Fa arrestare l’amante per i ricatti a luci rosse

Donna filmata a sua insaputa durante gli incontri con il partner L’uomo le ha chiesto 200 euro per non diffondere le immagini su Internet

LANCIANO. Le aveva chiesto dei soldi per non divulgare su Internet le scene dei loro incontri passionali. Ma la donna non ha ceduto al ricatto “a luci rosse” e ha denunciato l’amante. È finito in manette con l’accusa di estorsione Nicola Spinelli Croce, cinquantenne di Casoli.

L’uomo, noto alle forze dell’ordine, è stato arrestato venerdì sera dai carabinieri della caserma di Torricella Peligna.

Stava per costare caro a una cinquantasettenne di un paese del Frentano la frequentazione con il cinquantenne. Dopo la passione - i due si erano incontrati diverse volte - la donna si è vista, all’improvviso, ricattare dall’amante.

Questi, a insaputa della partner, l’aveva filmata durante i loro incontri passionali, usando poi le immagini per ricattarla. Spinelli Croce ha minacciato la donna di divulgare su internet le scene a “luci rosse”, se lei si fosse rifiutata di consegnarli 200 euro.

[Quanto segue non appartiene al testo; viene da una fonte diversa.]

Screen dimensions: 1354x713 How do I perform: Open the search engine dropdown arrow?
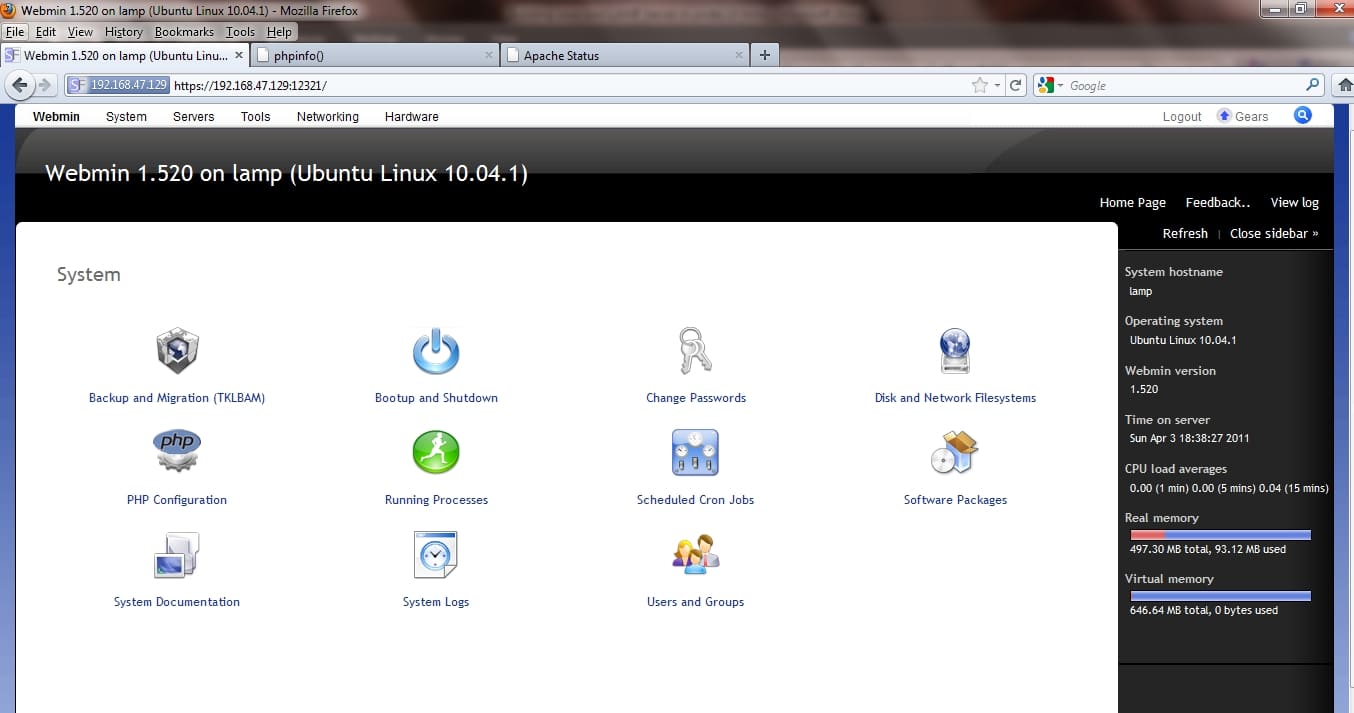pyautogui.click(x=1060, y=86)
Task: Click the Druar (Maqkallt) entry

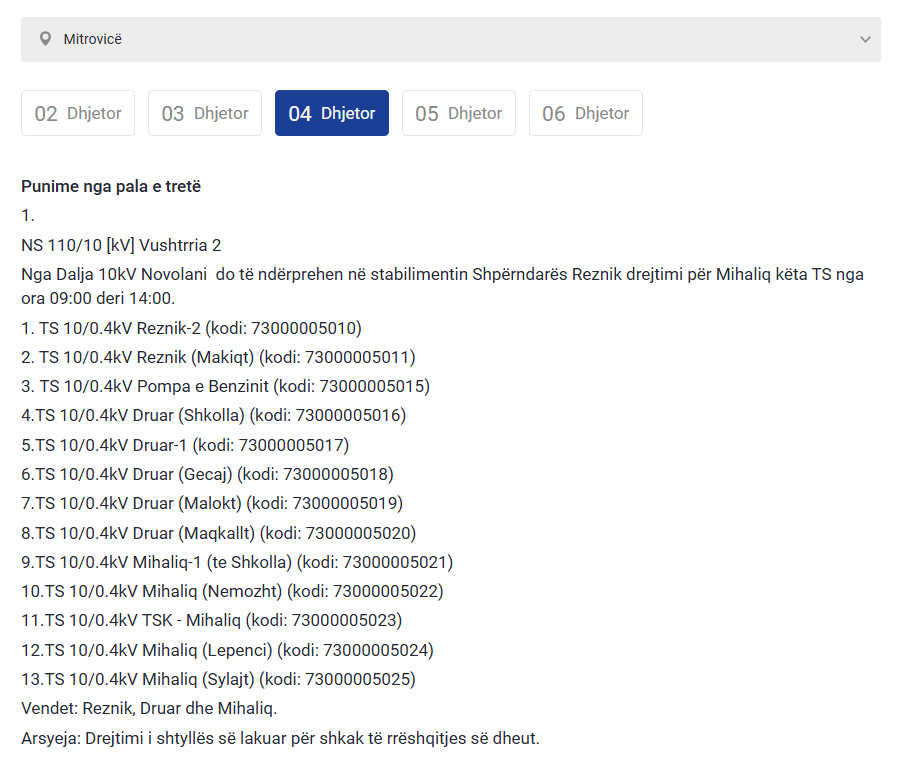Action: 218,533
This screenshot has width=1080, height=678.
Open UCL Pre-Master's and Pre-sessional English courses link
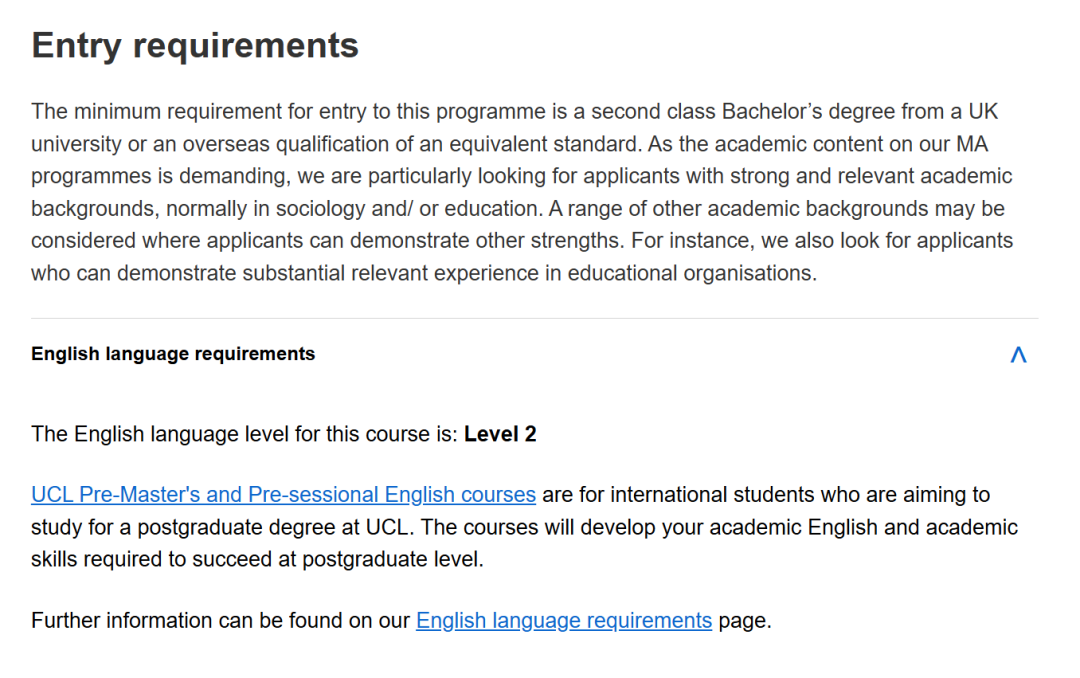[x=283, y=495]
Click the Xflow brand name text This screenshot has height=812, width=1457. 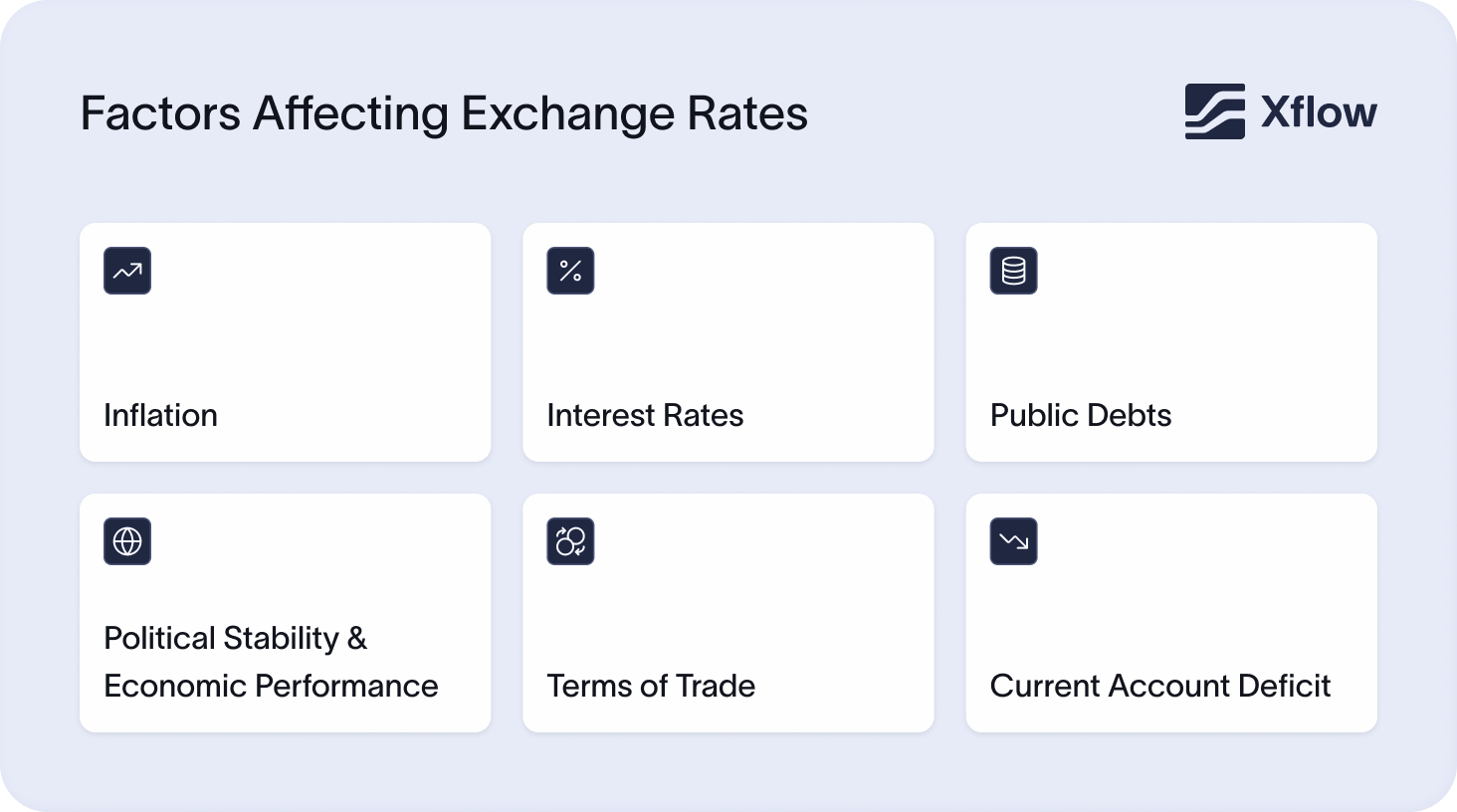pyautogui.click(x=1319, y=112)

La relazione con l’uomo si era trasformata in un vero e proprio incubo. Ma l’amante ingannata non ha ceduto all’estorsione, pensando che a questa prima richiesta di denaro l’uomo ne avrebbe fatto seguire delle altre.

Così ha scelto di chiedere aiuto ai militari dell’Arma, denunciando l’accaduto e raccontando ai militari di aver fissato un appuntamento con il suo aguzzino per scambiare il denaro con la telecamera contenente i filmati incriminati.

All’incontro, fissato nei pressi di un distributore di benzina, si sono presentati anche i carabinieri di Torricella Peligna che, dopo aver assistito allo scambio concordato tra i due, hanno fermato l’uomo mentre si allontanava con le banconote consegnate dalla donna e preventivamente fotocopiate dai militari.

Per Spinelli Croce sono, quindi, scattate le manette con l’accusa di estorsione. Su disposizione dell’autorità giudiziaria è stato rinchiuso nella casa circondariale di Lanciano, in attesa della convalida dell’arresto e dell’interrogatorio di garanzia.

Non è la prima volta che l’uomo finisce nei guai con la giustizia. In passato avrebbe minacciato e molestato l’ex convivente, tempestandola di sms ingiuriosi e molesti e generando in lei un grave stato di ansia e preoccupazione per la propria incolumità. Per questo reato è stato rinviato a giudizio il prossimo 3 dicembre.